Total investment$ = $Rs$30,000$

Investment on second bond$ = $Rs$\left( {30,000 - x} \right)$

Now let us represent investment per bond by the matrix $A$

$A = \left[ {\begin{array}{*{20}{c}}

x \\

{30000 - x}

\end{array}} \right]$

$A$ is a $2 \times 1$ matrix which means it has $2$ rows and $1$ columns.

Now we will represent interest per year by a matrix.

Interest paid by the first bond$ = 5\% $

Interest paid by the second bond$ = 7\% $.

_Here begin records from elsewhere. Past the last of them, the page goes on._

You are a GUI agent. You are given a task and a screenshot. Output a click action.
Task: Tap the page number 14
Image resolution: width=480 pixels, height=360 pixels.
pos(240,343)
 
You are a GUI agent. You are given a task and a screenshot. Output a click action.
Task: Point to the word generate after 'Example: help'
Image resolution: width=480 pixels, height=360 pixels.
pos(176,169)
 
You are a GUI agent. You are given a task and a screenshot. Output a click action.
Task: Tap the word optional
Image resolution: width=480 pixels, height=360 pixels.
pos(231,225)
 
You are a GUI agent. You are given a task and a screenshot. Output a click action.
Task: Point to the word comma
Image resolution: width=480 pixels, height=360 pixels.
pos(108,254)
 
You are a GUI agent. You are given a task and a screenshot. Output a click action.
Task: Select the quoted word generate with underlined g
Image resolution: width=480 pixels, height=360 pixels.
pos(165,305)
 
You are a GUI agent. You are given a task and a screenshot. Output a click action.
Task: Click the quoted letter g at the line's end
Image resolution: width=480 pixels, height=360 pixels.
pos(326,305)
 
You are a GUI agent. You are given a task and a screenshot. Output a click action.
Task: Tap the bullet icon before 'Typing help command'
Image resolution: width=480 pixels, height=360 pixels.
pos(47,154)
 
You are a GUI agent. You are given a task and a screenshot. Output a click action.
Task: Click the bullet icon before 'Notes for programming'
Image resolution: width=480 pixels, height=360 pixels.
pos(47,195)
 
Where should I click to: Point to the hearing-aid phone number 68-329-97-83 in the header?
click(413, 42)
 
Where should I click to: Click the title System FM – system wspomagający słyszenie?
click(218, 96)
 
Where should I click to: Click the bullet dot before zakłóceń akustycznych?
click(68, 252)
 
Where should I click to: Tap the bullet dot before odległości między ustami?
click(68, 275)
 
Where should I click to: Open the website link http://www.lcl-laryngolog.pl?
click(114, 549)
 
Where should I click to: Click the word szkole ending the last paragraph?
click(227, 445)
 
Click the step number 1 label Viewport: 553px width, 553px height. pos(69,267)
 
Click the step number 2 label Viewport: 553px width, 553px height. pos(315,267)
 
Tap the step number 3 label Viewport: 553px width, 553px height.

$B = \left[ {\begin{array}{*{20}{c}}

{5\% }&{7\% }

\end{array}} \right] = \left[ {\begin{array}{*{20}{c}}

{\dfrac{5}{{100}}}&{\dfrac{7}{{100}}}

\end{array}} \right]$

$B$ is the $1 \times 2$ matrix which means it has $1$ row and 2 columns.

Now the question arises why we took $B$ as the $1 \times 2$ matrix and not $2 \times 1$ like $A$

This answer is to the fact that matrix multiplication takes place only when the number of columns of the first matrix is equal to the number of rows of the second matrix.

As it is said that we have to solve it by matrix multiplication, therefore it is necessary to take the order of matrices $A$ and $B$ in such a way that matrix multiplication is possible.

Now total annual interest$ = $ interest per bond $ \times $ investment per bond

$1800 = {\left[ {\begin{array}{*{20}{c}}

{\dfrac{5}{{100}}}&{\dfrac{7}{{100}}}

\end{array}} \right]_{1 \times 2}} \times {\left[ {\begin{array}{*{20}{c}}

x \\

{30000 - x}

\end{array}} \right]_{2 \times 1}}$

$ = {\left[ {\dfrac{{5x}}{{100}} + \dfrac{7}{{100}}\left( {30000 - x} \right)} \right]_{1 \times 1}}$

$ = \dfrac{{5x + 21000 - 7x}}{{100}}$

$180000 = 210000 - 2x$

$2x = 30000$

$x = 15000$

Hence amount invested at $5\% = $ Rs$15000$

Amount invested at $7\% =$Rs$\left( {30,000 - x} \right)$= $ Rs$15000

Also it should be known to you that:

Total annual interest $ = $ Interest $ \times $ investment.